Thursday, 15 September 2011

Rajiv Puri

The Woman Is A Landscape, is it?  
BY TAJUDEEN SOWOLE
(First published Jan 28-Feb 3, 2007)

Whatever female anatomy has in common with landscapes, looks like a subject to be unraveled in the science laboratory.
In the meantime, the art studio has an answer in the exhibition, Rhapsody Unveiled, by painter, Rajiv Puri. The artist explains, through his works, that as female figures over the ages keep changing – according to different cultures and value – the shape of the landscapes cannot be divorced from the environmental changes, natural or man-made.



At Terra Kulture, Victoria Island, Lagos, Puri, a chattered accountant and self-taught artist presented 55 oil paintings  on female nudity and landscapes to the public, during the opening held on Saturday January 26, 2006. The exhibition ends on February 1, 2006.
   The landscape paintings, strictly done without paintbrush includes sites in his home country, India, Nigeria and Malaysia. From the low grass capture of Malaysia, wood forest in India, to the aquatic setting in Lagos, Puri’s palette knife tool brings a multi-dimension attraction to landscape on canvas.
Man remains adamant in heeding to the call of God to protect and increase the vegetation, Puri notes. The landscapes, he says, are an exploration of the wonders of mother earth - a journey into natures’ magnificence.
"These works are inspired from the natural world – its perpetual change, its fragility, its calm, its rhythm, its devotion, its wild, but delicate form, its transient temper, its colour, its mood."
  In abstract and surrealistic impressionism, Puri attempts to redefine nudity in the art. While some of the paintings are a bit on the bolder side, others offer modesty, complementing the synergy of art and the female anatomy.
   He draws a line between art and sensuality and submits that these figural images on canvas should not be seen "from the point of view of providing pleasure, but as a cultural signifier".
From the curve-less flabby medieval figure to the graceful Victorian age woman and Western elegance made popular in the mass media, the figural concept of femininity keep changing with time. This much interest, the anatomy of the softer gender have been generating over the ages. 
 But Puri notes that each situation has created more challenge for artists. "It also draw the spectator’s attention to changing representation of nudes across the years, across different cultures and deals with the complexities of what is sensual, erotic, or pornographic."

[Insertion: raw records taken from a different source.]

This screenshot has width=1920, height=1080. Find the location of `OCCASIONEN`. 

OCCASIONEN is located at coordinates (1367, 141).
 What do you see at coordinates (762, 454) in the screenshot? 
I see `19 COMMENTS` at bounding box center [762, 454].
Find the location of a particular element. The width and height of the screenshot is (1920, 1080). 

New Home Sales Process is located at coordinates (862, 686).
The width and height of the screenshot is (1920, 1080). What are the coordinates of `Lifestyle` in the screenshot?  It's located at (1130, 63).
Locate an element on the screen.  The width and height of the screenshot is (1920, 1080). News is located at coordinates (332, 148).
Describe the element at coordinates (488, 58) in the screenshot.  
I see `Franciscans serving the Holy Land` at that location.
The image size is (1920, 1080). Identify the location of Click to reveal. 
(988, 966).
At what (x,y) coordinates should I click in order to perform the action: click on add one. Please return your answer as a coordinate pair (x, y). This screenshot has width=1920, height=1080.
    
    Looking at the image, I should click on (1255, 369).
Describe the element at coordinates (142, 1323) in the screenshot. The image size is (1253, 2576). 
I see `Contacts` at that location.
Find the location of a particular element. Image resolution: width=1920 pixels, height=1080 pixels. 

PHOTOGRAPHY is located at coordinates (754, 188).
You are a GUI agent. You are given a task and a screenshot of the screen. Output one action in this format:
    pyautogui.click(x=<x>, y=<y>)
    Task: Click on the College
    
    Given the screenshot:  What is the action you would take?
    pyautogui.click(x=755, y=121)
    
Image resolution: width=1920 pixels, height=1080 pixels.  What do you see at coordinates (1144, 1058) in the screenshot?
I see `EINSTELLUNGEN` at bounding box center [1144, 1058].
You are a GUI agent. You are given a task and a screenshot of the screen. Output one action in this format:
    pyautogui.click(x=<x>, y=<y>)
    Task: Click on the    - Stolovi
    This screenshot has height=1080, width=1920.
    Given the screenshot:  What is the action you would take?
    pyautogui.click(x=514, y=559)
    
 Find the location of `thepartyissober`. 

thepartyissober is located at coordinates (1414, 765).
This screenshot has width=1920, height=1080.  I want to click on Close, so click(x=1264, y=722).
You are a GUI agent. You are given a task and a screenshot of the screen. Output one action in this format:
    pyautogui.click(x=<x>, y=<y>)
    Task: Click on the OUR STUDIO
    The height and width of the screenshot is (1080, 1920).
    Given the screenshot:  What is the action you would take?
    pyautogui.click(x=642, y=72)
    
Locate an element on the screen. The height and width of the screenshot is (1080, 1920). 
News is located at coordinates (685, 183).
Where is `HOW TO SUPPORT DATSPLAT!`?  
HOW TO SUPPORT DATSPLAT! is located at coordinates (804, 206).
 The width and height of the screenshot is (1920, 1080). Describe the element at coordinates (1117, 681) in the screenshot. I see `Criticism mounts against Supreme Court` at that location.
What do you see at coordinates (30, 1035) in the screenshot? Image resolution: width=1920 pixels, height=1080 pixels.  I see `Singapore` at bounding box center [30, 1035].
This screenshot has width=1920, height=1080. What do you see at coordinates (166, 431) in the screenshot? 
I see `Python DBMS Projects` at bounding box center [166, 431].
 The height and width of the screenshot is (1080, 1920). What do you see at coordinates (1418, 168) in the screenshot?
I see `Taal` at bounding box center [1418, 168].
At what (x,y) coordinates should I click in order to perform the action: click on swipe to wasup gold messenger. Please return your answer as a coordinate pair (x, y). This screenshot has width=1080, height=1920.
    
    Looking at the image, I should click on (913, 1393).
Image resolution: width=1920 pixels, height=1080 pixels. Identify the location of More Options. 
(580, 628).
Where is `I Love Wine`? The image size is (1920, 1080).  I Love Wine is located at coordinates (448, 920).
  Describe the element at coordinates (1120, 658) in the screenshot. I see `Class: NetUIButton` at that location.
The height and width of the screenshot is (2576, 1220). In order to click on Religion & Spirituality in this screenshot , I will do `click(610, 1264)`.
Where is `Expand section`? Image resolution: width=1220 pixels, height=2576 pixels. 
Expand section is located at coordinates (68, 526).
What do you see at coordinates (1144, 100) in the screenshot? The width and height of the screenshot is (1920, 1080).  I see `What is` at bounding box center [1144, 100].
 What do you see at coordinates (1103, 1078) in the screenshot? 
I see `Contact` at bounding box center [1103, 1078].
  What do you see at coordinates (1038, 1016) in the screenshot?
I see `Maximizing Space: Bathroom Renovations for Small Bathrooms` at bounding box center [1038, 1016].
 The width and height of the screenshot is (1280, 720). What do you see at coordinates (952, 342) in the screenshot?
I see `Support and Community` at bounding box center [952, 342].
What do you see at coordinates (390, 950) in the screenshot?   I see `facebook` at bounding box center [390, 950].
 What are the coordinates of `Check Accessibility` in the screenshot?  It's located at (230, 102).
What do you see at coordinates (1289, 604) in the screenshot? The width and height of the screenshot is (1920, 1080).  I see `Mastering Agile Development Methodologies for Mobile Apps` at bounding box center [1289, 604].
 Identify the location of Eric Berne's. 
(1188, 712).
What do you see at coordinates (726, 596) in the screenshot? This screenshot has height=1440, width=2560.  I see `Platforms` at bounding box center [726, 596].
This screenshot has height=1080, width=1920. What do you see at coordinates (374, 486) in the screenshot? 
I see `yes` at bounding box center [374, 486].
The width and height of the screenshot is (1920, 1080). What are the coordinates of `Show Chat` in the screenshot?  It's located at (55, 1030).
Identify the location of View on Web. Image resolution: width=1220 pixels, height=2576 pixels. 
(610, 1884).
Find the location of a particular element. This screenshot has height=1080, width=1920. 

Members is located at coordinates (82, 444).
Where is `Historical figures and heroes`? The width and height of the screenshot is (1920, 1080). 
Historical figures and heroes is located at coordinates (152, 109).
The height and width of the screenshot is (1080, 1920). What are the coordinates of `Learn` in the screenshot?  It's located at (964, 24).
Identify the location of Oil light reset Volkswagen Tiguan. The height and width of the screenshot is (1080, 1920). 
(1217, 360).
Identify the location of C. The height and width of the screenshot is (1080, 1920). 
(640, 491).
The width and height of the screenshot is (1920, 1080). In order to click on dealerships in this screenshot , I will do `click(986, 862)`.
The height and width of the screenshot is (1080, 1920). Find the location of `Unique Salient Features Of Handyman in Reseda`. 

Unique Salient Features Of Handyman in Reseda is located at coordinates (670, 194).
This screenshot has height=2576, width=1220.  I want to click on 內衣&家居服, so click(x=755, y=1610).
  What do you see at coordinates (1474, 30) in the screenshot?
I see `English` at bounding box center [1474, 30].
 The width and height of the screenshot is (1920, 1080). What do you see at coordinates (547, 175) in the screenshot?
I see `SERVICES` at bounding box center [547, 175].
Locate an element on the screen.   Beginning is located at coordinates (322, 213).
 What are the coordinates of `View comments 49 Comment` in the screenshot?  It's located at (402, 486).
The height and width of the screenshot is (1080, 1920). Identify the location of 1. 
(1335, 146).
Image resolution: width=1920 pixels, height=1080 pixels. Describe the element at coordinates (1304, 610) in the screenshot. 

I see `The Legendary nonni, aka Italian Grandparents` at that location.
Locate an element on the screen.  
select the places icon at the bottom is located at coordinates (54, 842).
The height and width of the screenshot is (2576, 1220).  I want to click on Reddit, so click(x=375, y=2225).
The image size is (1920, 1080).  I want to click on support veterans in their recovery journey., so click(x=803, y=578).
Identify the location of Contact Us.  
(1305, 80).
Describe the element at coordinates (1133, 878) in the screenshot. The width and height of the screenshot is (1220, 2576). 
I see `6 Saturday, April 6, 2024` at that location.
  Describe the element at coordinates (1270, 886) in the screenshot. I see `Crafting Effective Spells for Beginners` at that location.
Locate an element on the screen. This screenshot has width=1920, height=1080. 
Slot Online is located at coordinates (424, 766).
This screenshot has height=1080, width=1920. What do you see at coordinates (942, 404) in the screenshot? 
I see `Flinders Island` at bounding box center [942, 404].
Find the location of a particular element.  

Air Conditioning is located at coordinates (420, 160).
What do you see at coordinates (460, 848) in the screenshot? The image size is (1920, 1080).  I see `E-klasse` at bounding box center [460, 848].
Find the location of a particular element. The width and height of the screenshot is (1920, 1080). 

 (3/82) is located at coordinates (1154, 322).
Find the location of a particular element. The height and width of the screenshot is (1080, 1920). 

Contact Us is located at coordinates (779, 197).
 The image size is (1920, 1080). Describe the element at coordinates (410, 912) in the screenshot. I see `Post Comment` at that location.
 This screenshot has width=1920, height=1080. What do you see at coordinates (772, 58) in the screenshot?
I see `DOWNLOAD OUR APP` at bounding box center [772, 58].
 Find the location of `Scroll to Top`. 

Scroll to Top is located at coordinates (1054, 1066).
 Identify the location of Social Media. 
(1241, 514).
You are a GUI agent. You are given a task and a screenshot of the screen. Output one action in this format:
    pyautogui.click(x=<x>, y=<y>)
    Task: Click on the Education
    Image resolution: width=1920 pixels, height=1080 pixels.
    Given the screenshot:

  Beyond the sensuous attraction, he says, he loves to decorate women.  On and off the canvas? "I just find women more attractive to paint. And of course my mood and that of the subject determines my choice of colours." 
  Puri, a chartered accountant and fellow member of Institute of Chartered Accountants of India works and lives in Nigeria. He has had four exhibitions here starting from 1999 when he showed at Didi Museum, Rhapsody in hues – A celebration  of landscape, a charity event in support of the United Nations, was held in 2005. His other shows include about six exhibitions in India.
 Born in India, 1955, some of Puri's exhibitions are :
- 1999, a solo exhibitions at DIDI Museum, Lagos, Nigeria.
- 2002, a solo show entitled ‘Colourscapes’ in March 2002 at Visual Arts Gallery, New Delhi, India.- 2004, a solo show entitled ‘Unveiled’ in January, 2004 at the Visual Arts Gallery, New Delhi, India
- 2004, ‘Seasons’, an exhibition of floral paintings, landscapes and seascapes - held in April, 2004 at Art Folio Gallery, Chandigarh, India.
- 2004, a solo exhibition entitled ‘Midsummer Dreams’ during June, 2004 at Apparao Gallery, Chennai, India.